┌──
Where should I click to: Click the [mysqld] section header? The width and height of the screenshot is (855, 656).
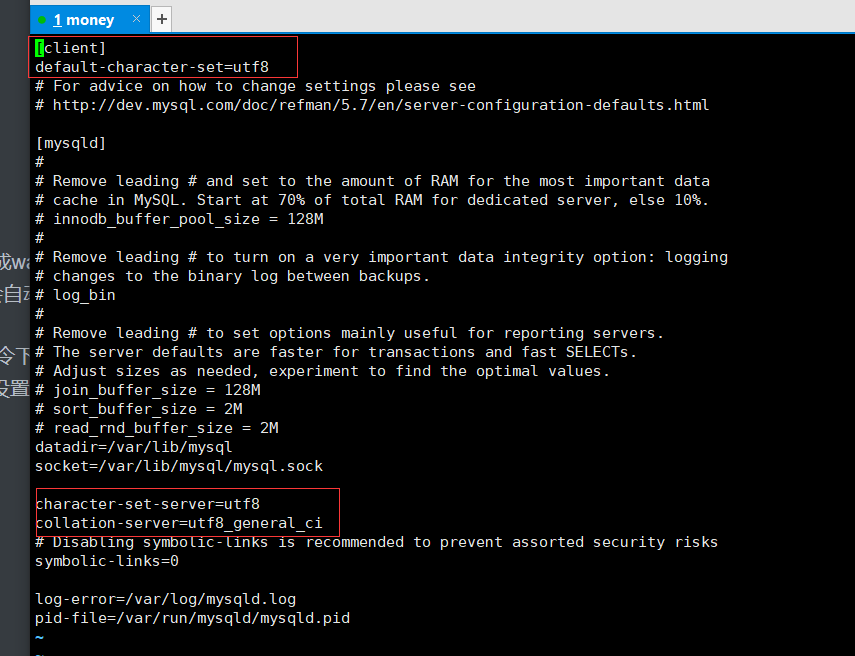(x=70, y=143)
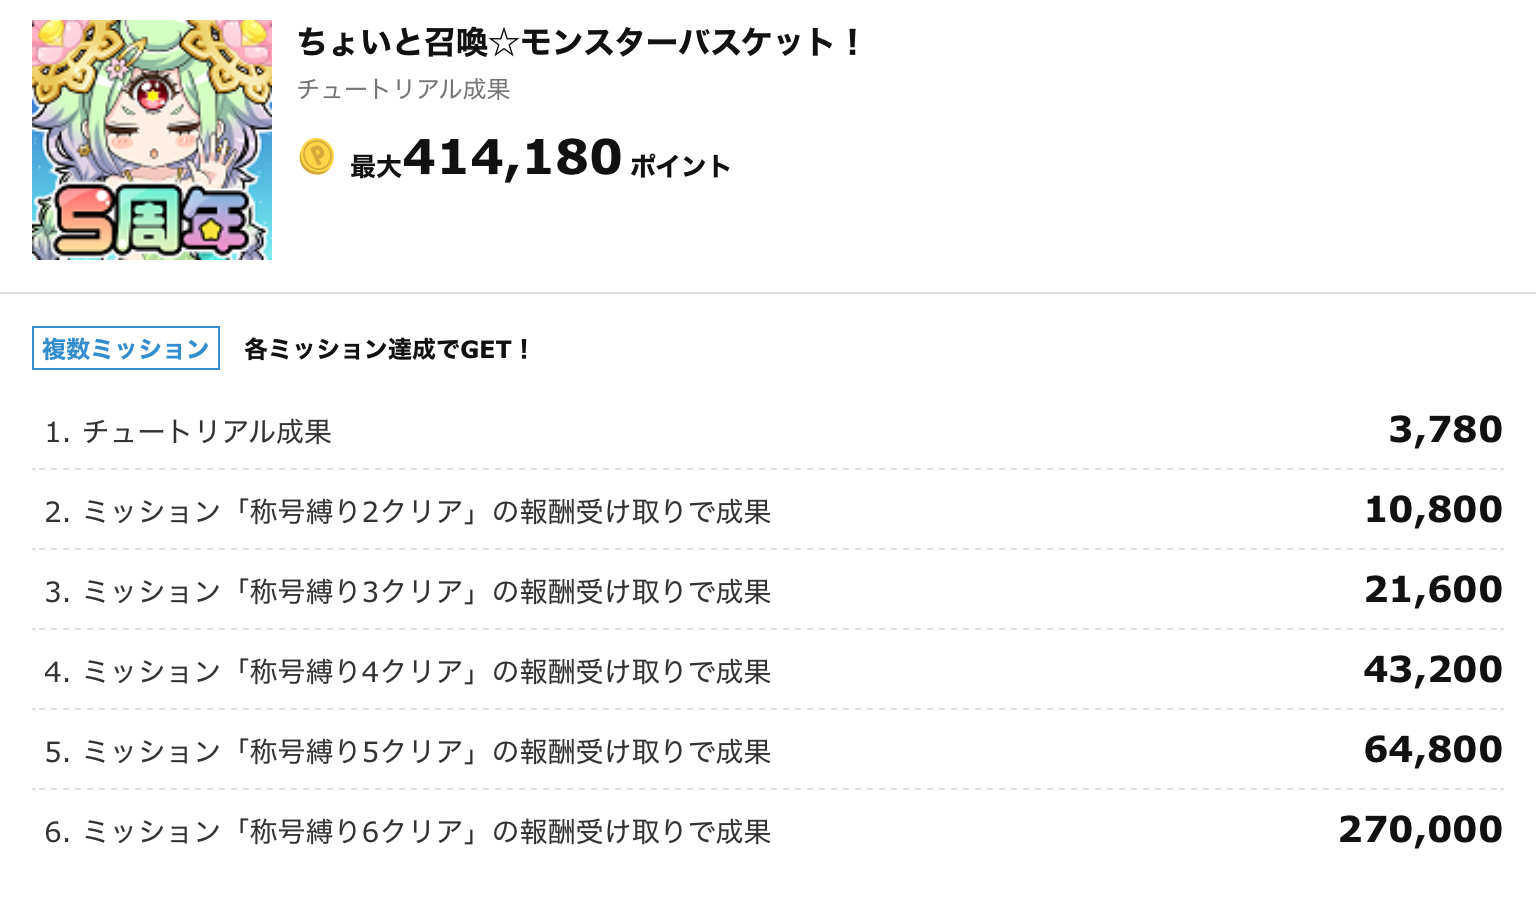Select the 各ミッション達成でGET！ heading text

click(387, 349)
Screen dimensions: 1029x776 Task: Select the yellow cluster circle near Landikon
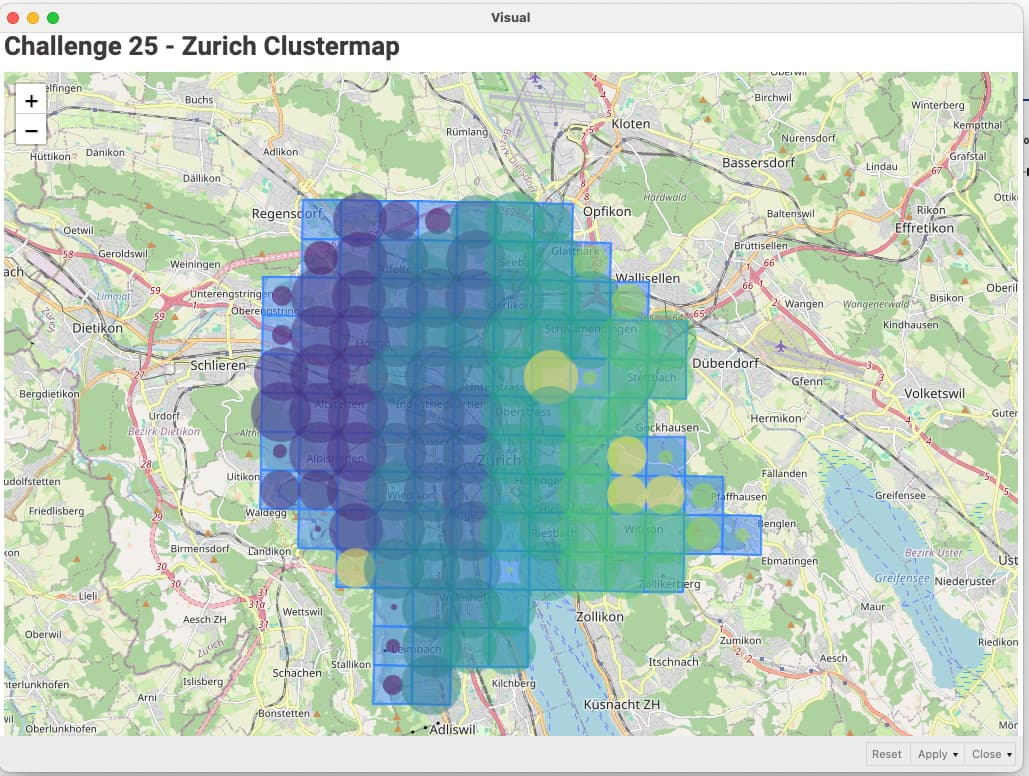click(355, 567)
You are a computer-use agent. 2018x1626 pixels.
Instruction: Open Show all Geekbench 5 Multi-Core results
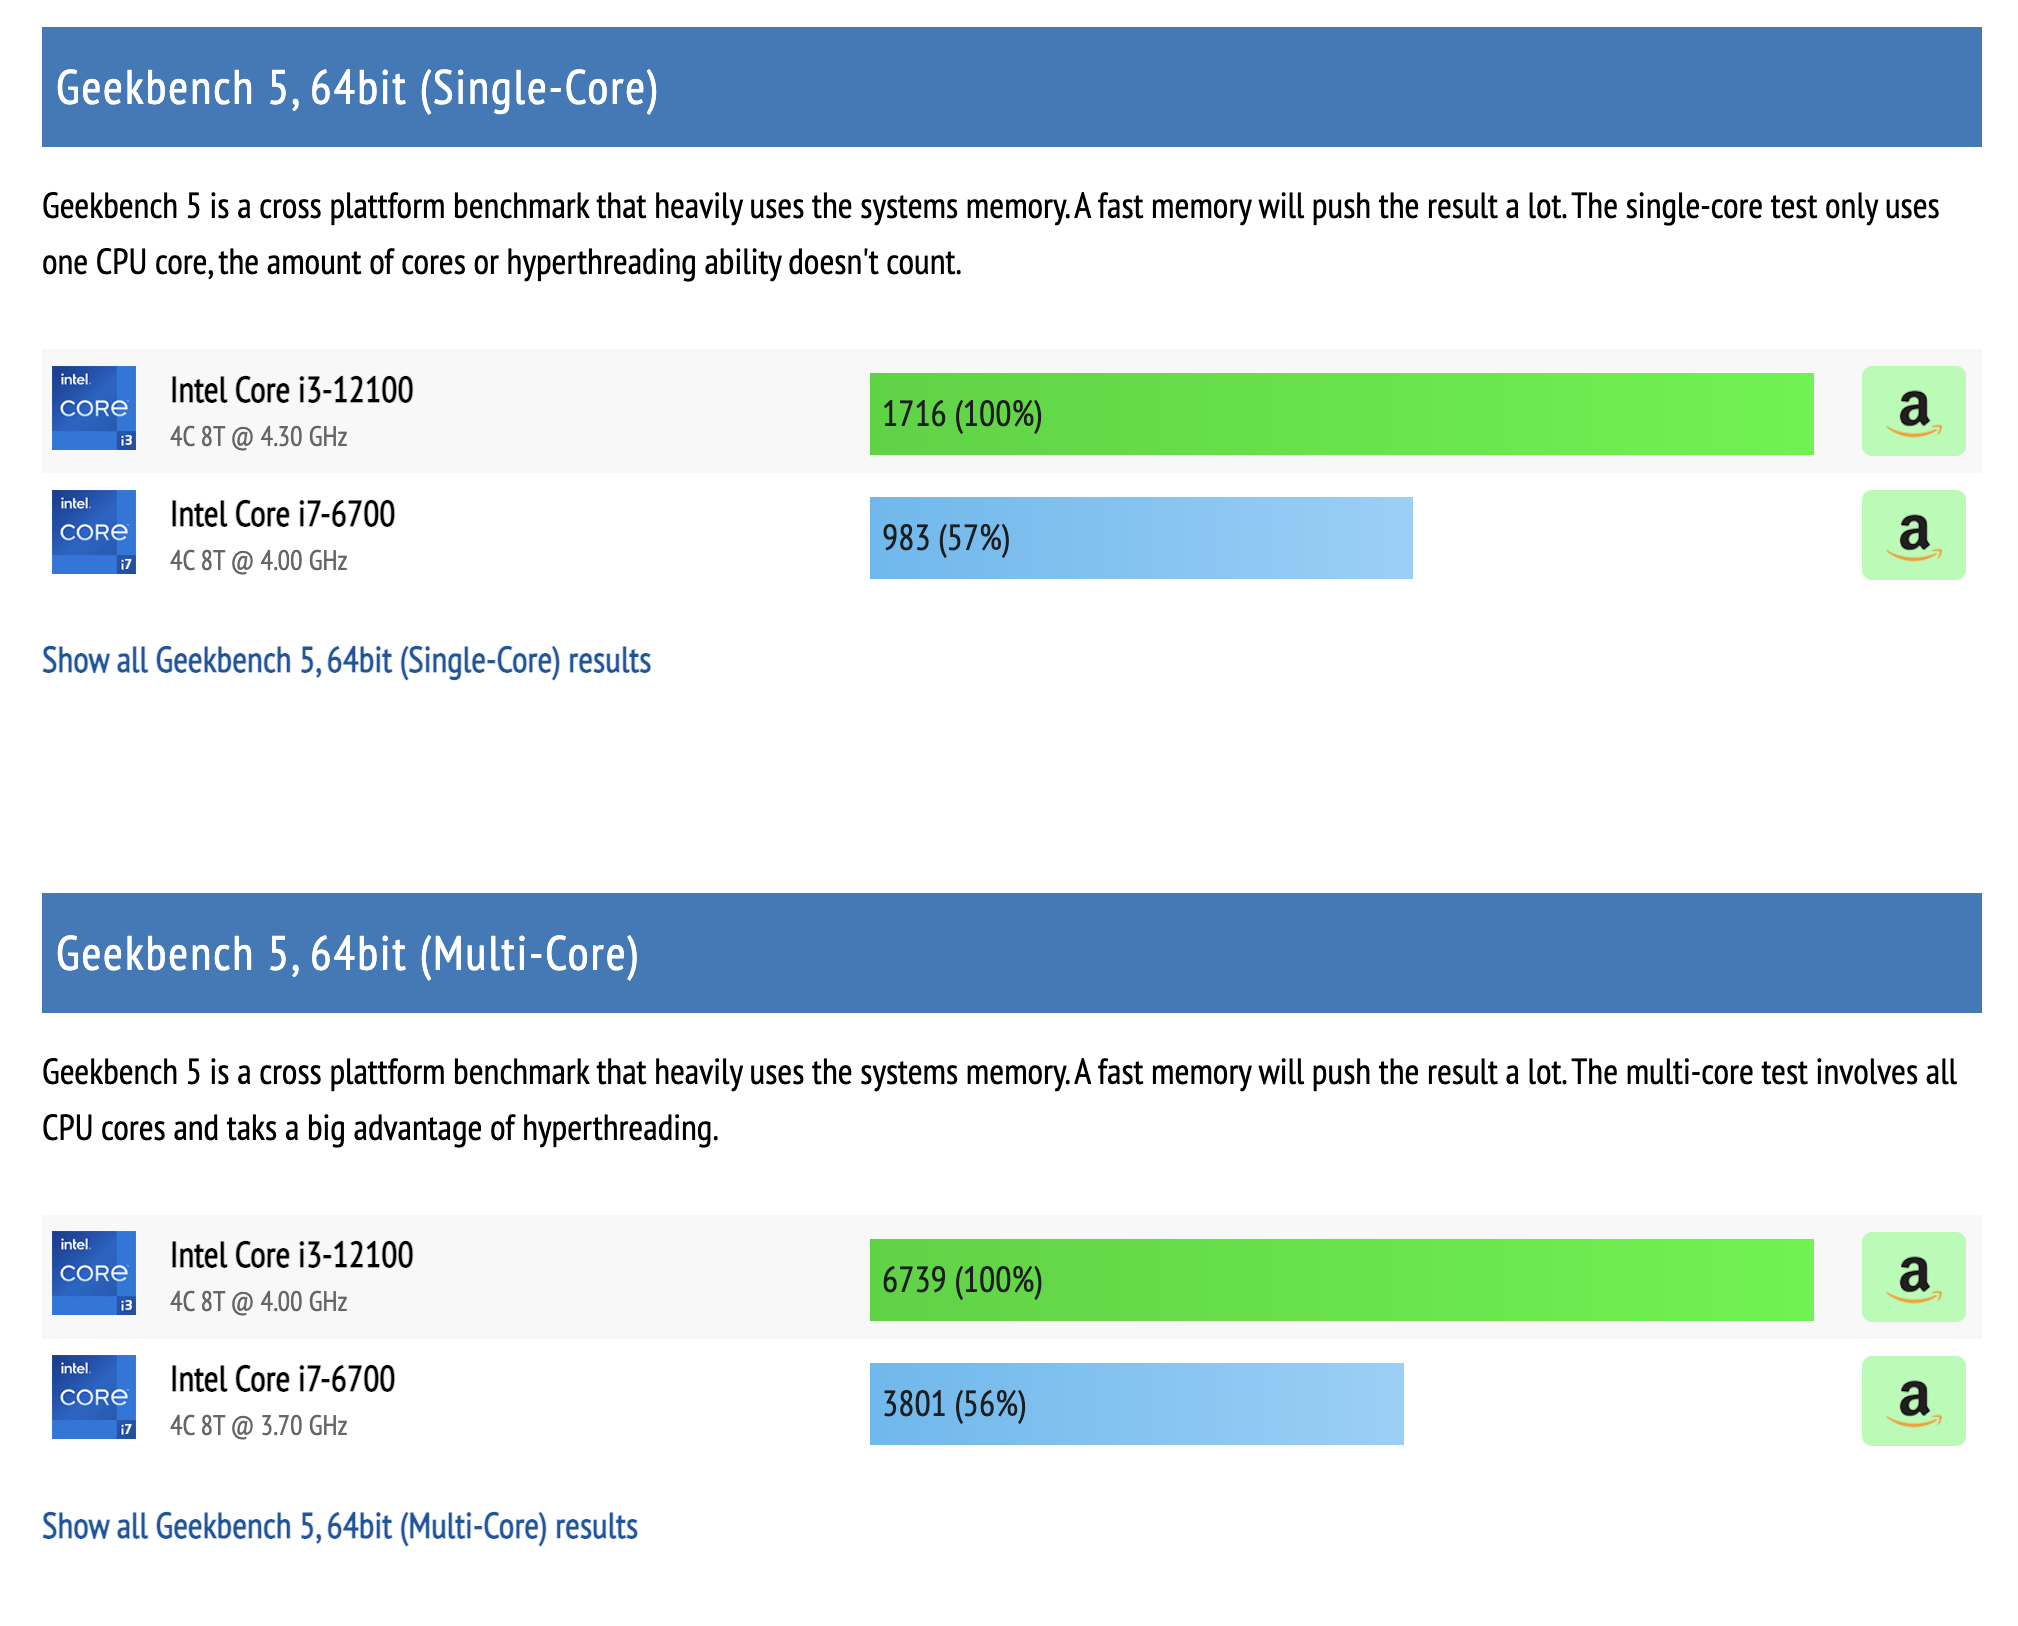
└──
When you write out the material again, keep every word exact and omit the pictures.

Where should I click to: Click the [mysqld] section header? The width and height of the screenshot is (855, 656).
(x=70, y=143)
Select the 各ミッション達成でGET！ heading text

click(387, 349)
Screen dimensions: 1029x776 Task: Select the yellow cluster circle near Landikon
click(355, 567)
You are a computer-use agent. 2018x1626 pixels.
Instruction: Open Show all Geekbench 5 Multi-Core results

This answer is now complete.